Для русского читателя “Бесконечная шутка” – это странная постмодернистская безделица, эхо эха. Совершенно иное творится в мире американского читателя, где “Шутка” – это предмет культа, начатый издателями, которые позиционировали Уоллеса как подлинного гения, немножко долбанутого, но весьма техничного.
По “Бесконечной шутке” есть большая wiki, по ней написано множество статей, есть путеводитель, схемы, таблицы, холивары, масса версий концовки и, конечно, скромная группа на reddit. Из-за математической подложки и богатого словаря Уоллеса размытый “Клуб превосходства” похож на сборку фанатов не книг даже, а хитро выстроенных фильмов вроде “Пи” или “Детонатора” (Primer) к которому есть вот такая схема, помогающая понять временные парадоксы и правильно связать куски (сравните с этим – https://www.brainpickings.org/2010/12/10/infinite-jest-visualized/ ). И рождает “Шутка” примерно те же чувства (см. первую часть этой статьи), хотя ее нестыковки, разрывы и линия с террористами лично мне кажутся самой малоинтересной частью.
Движение вокруг книги – это очень круто, потому что редкие современные книги заставляют так шевелиться. Но тут есть и темная сторона.
В англоязычном мире сложился культ Уоллеса и кружок погруженных в тему людей, которые достают других призывами прочесть-таки “Бесконечную шутку”, так как это обязательный и невероятный опыт любви через преодоление. Обычно это парни, навязывающие книгу своим друзьям и девушкам (“Ты возненавидишь эту книгу!”), из-за чего в мире #Me_too “Бесконечная шутка” как-то незаслуженно приобрела оттенок кирпича, которым мужчины пытаются навязать не лишенное изобретательности нытье ушибленного детством героя(-ев) Уоллеса и его самого как нечто универсальное и предельно важное. Вот типичный пример недовольства таким поведением – https://electricliterature.com/men-recommend-david-foster-wallace-to-me/ . Мне это, хотя и кажется забавным, не кажется верным, потому что опыт Уоллеса в неразрывной паре зависимость-ангедония и впрямь очень точен, хотя от многих далек.

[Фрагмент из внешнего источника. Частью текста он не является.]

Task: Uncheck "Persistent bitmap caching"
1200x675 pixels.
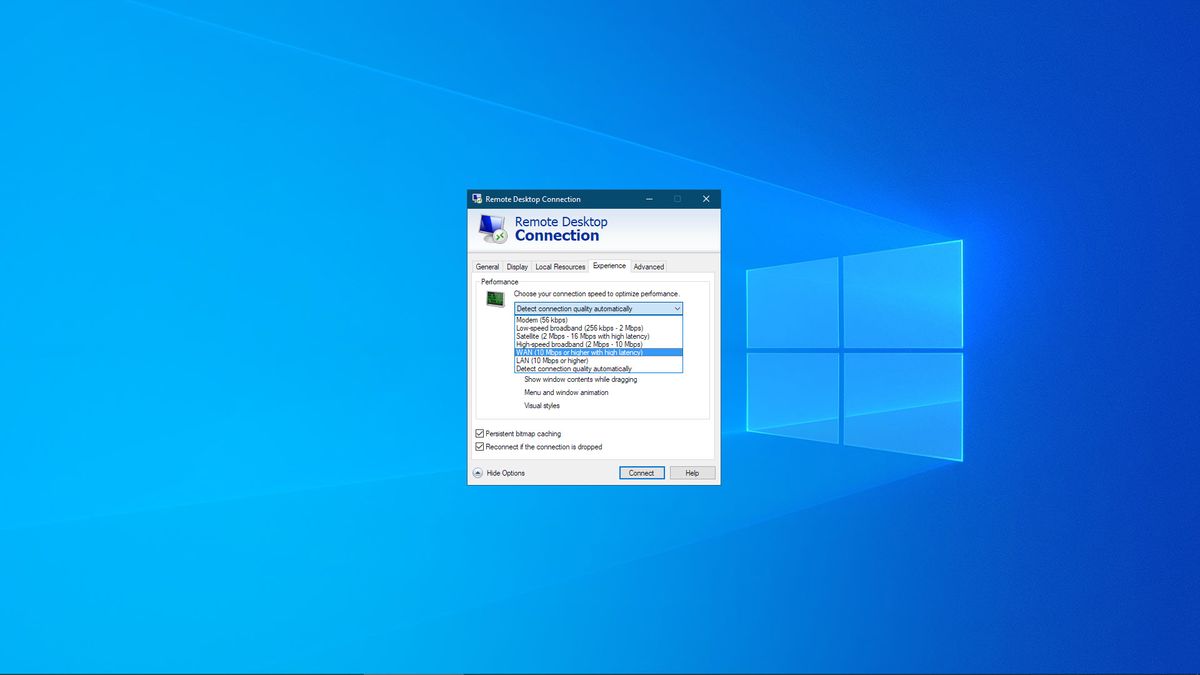Action: (x=479, y=433)
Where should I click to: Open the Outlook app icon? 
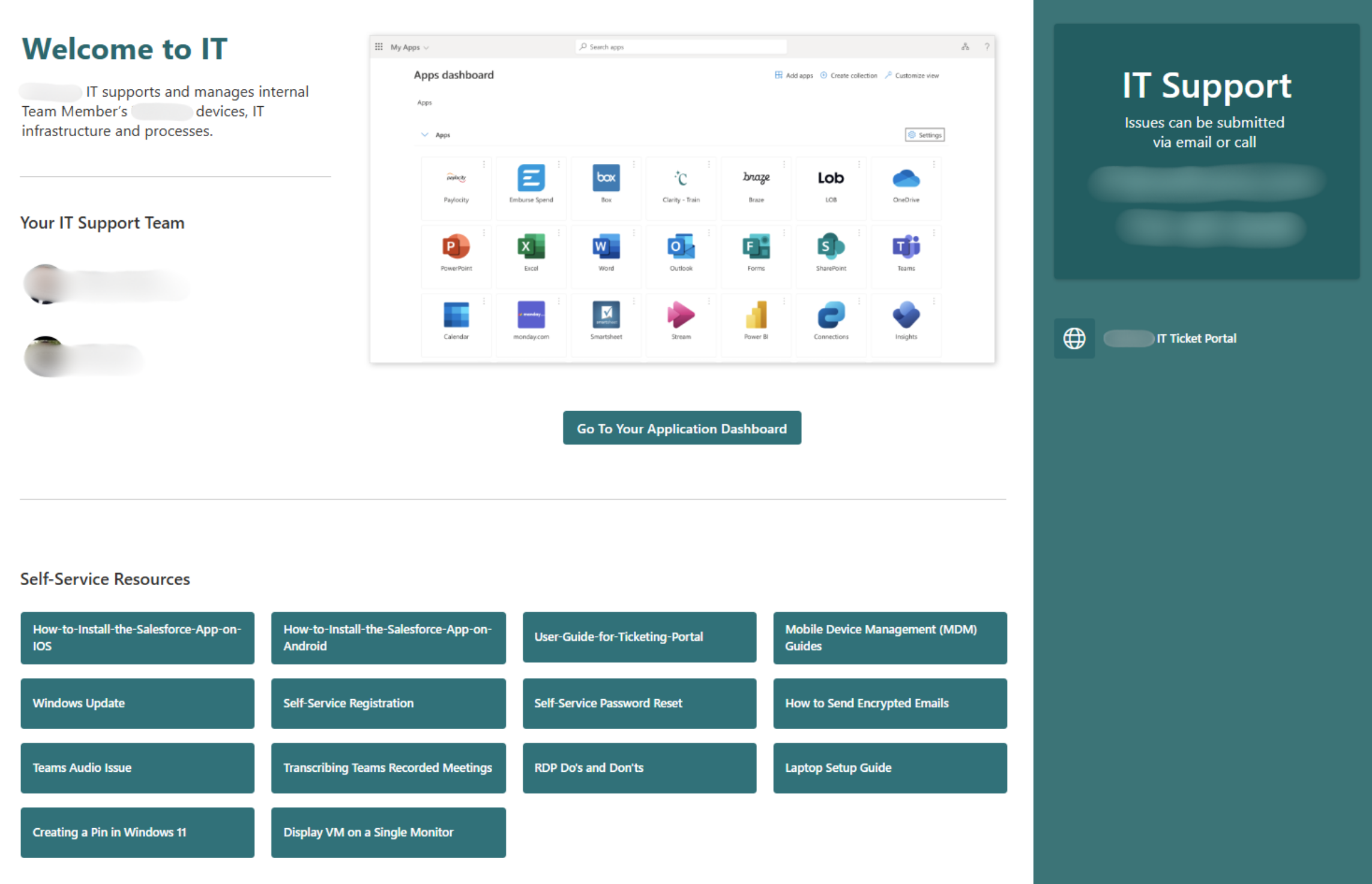tap(681, 247)
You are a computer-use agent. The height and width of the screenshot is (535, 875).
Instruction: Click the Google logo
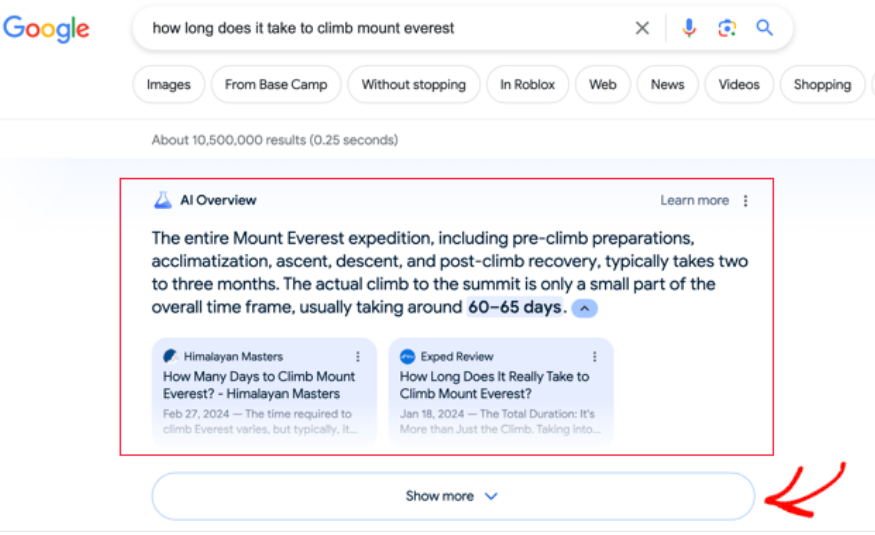46,29
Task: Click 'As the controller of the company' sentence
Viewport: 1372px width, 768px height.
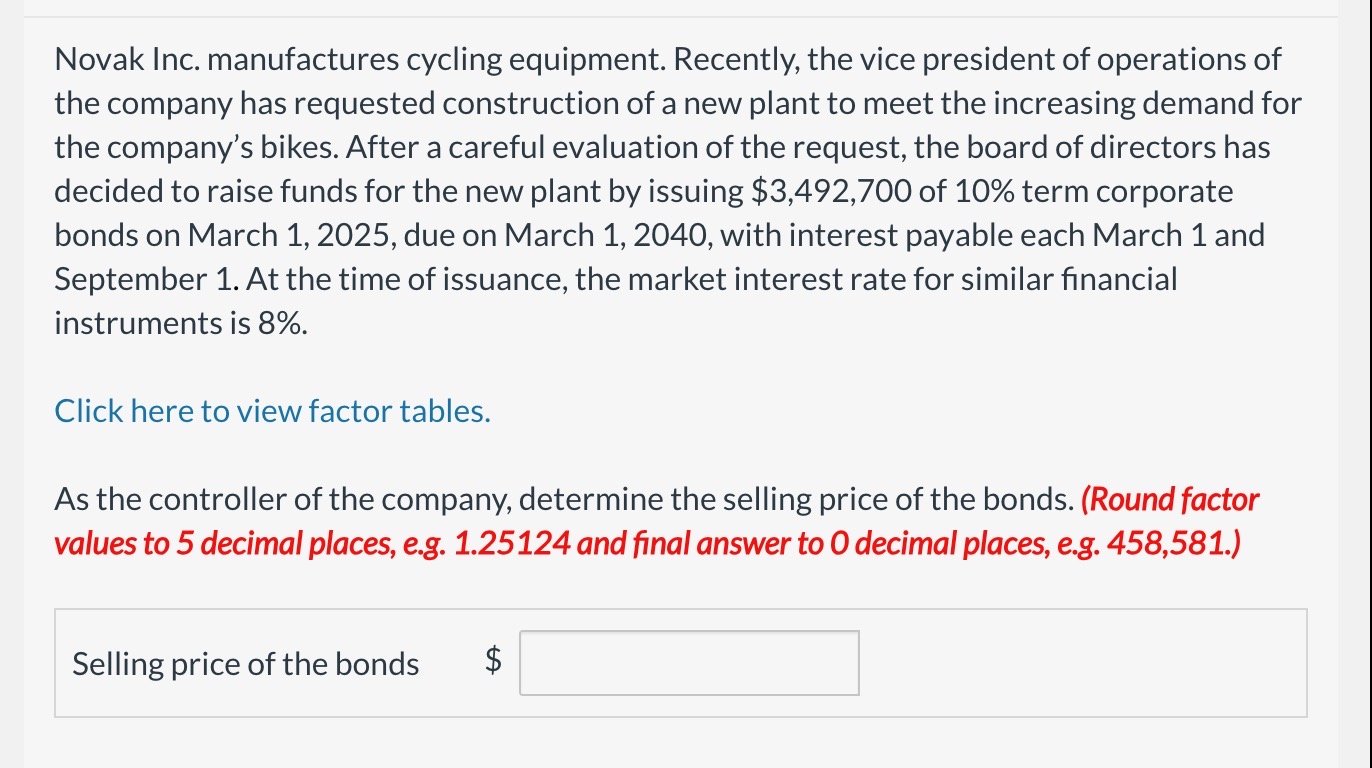Action: [x=284, y=499]
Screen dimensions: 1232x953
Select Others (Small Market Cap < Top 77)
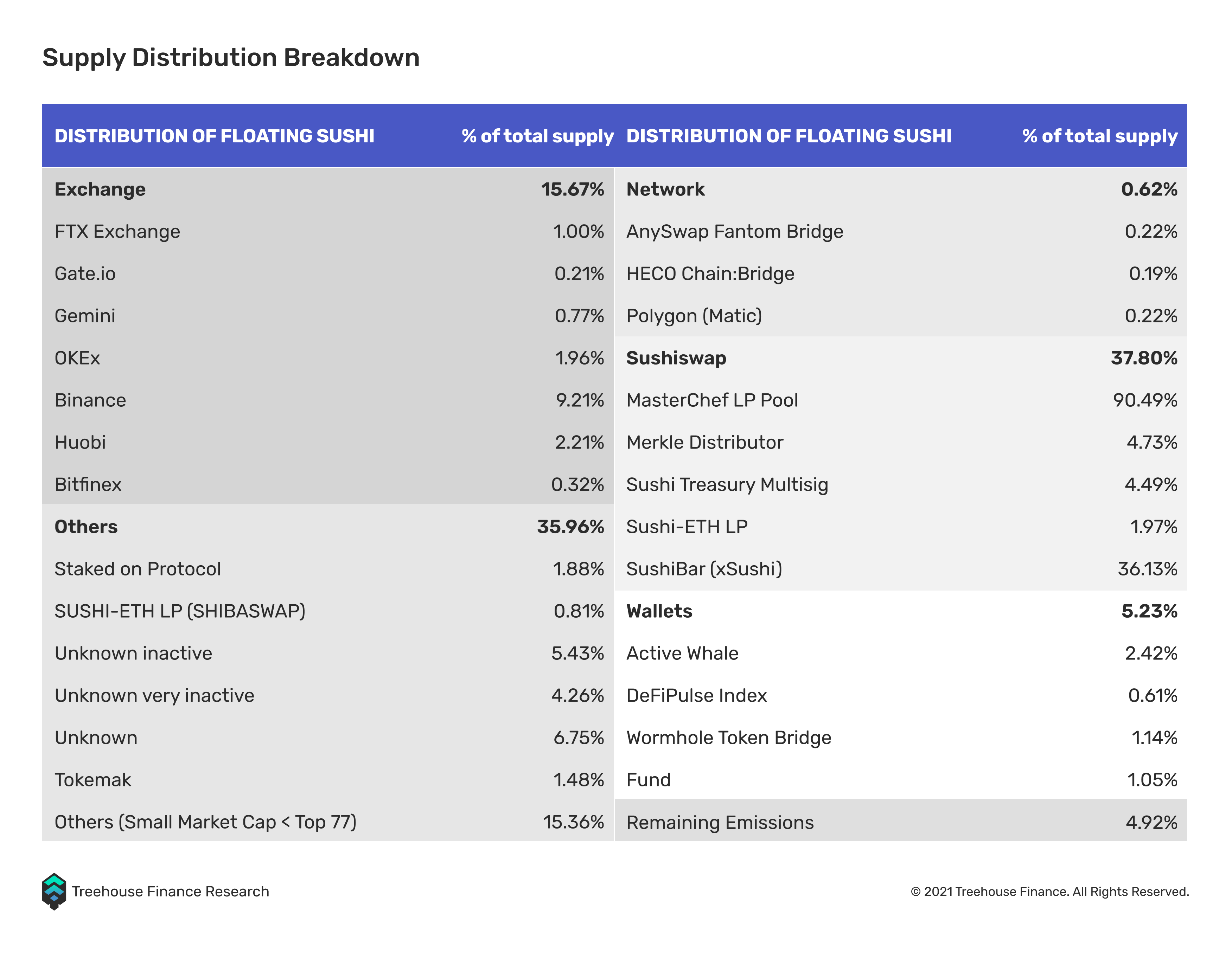(205, 822)
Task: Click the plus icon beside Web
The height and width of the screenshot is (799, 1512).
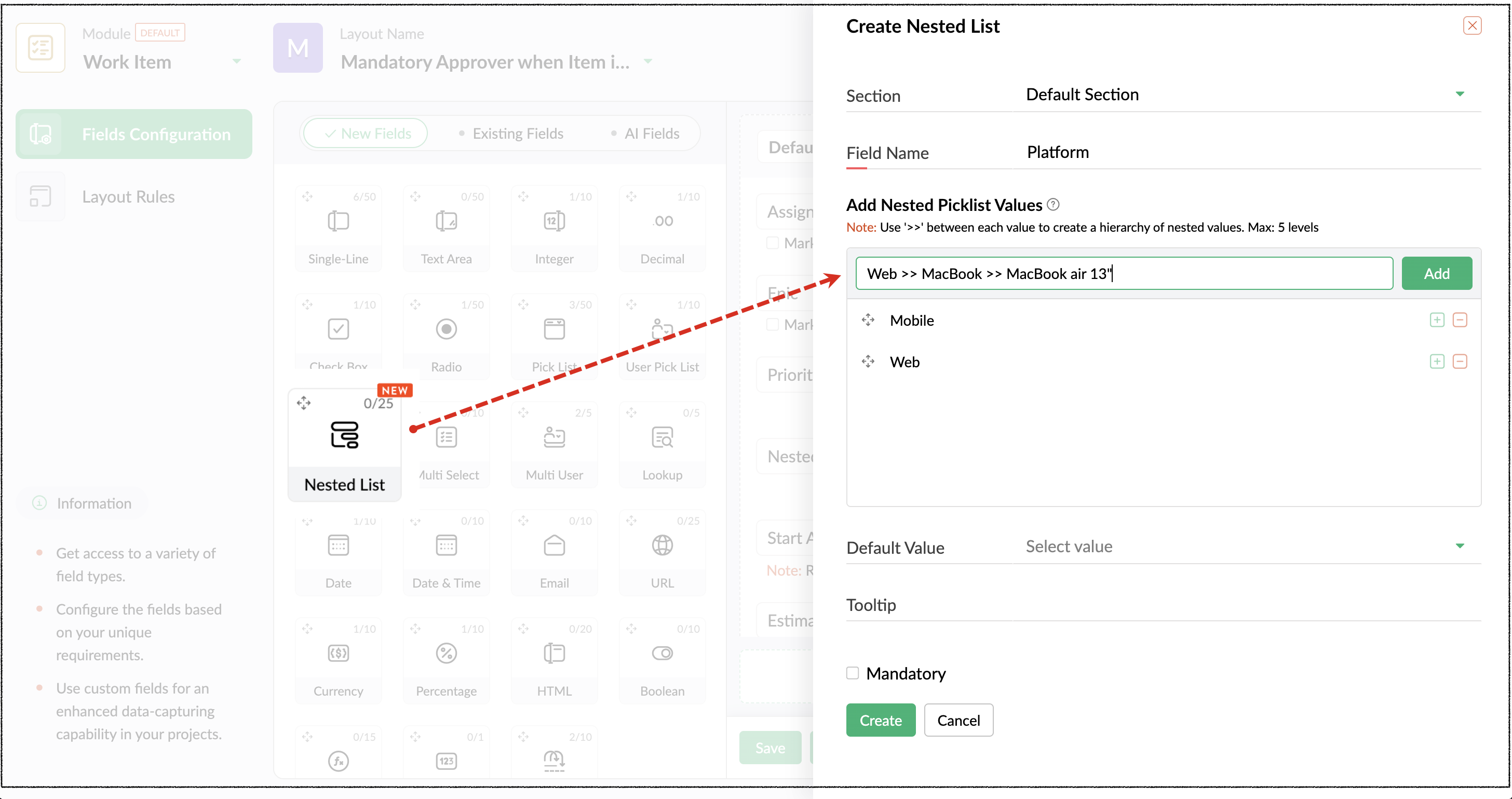Action: click(x=1436, y=362)
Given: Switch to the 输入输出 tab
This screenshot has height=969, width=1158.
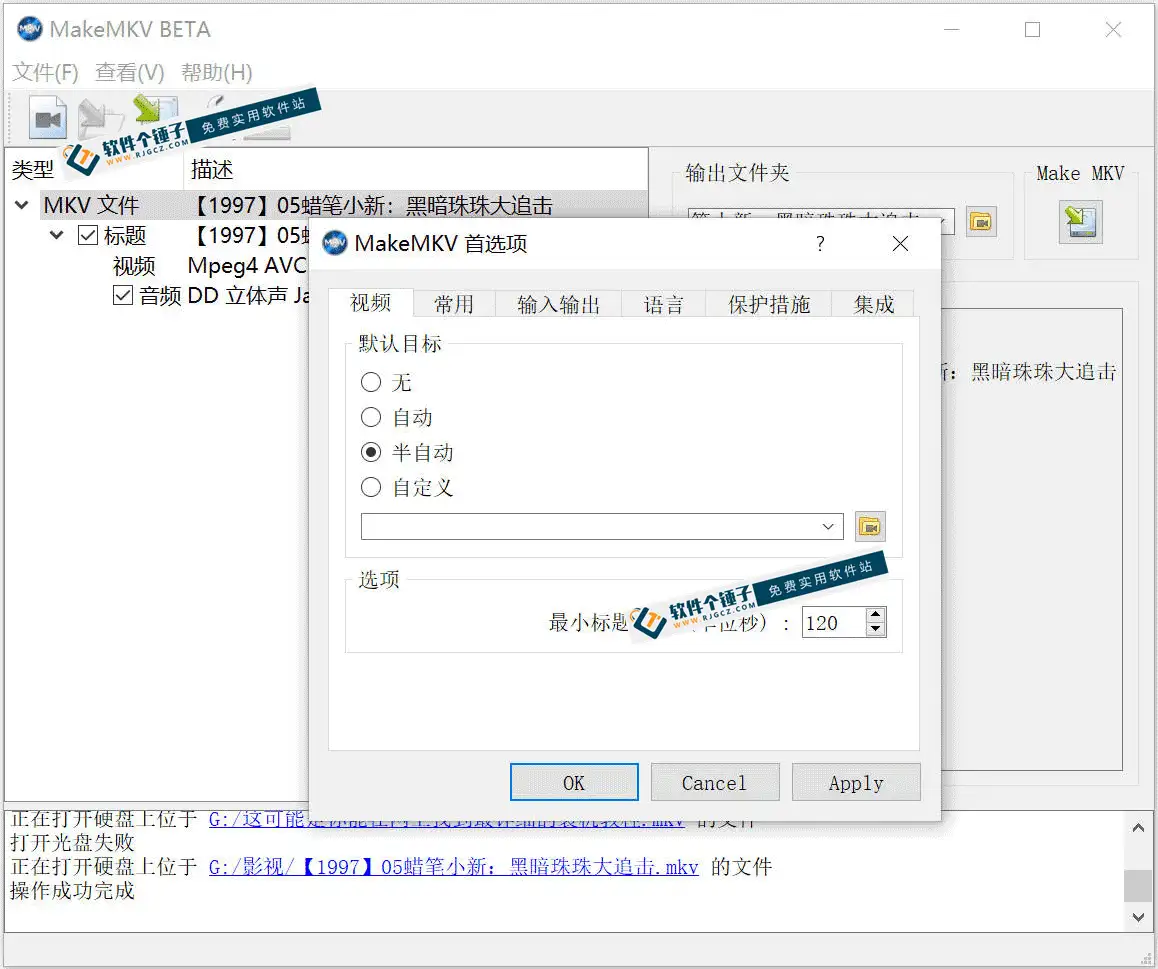Looking at the screenshot, I should tap(558, 305).

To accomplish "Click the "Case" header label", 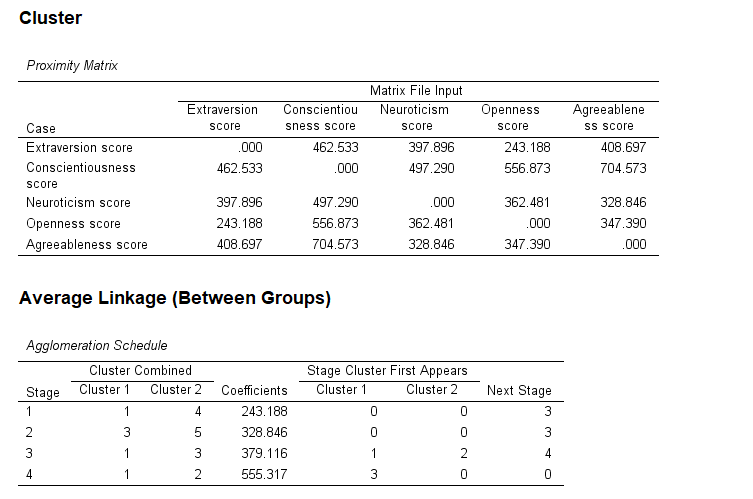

В одной из статей про чтение Уоллеса в англоязычном мире девушка рассказала, что очень быстро прекратила читать “Шутку” в кафешках, потому что к ней систематически подходили какие-то люди и начинали вещать о том, как ей нужно это читать и как ей нужно это понимать. При этом ее собственная реакция на счет Уоллеса их совершенно не волновала. Она просто становилась воронкой для бесконечных излияний, указаний и непрошеных расшифровок, эдакой резиновой вагиной для интеллектуала. Это уморительно. Она видела в этом наглость, угнетение и неумение сдержать фонтан, что – вероятно – имеет место быть, но я вот вижу беспокойные умы, поврежденные вызывающей зависимость пленкой. Скрытые знания ведь так и рвутся наружу. Кажется, у меня есть много вещей, о которых я хочу рассказать…
Испробовать тьму, пустоту и абсурд на вкус, а также стать членом Клуба очень просто. Вход находится здесь: https://www.labirint.ru/books/671224/
P.S. Спасибо другим читателям, с которыми мы обсуждали “Шутку”, за подгон интересных концепций.
Скажите, пожалуйста, вам не показалось, что призрак, который посещал Гейтли в больнице очень похож на Инканденцу старшего?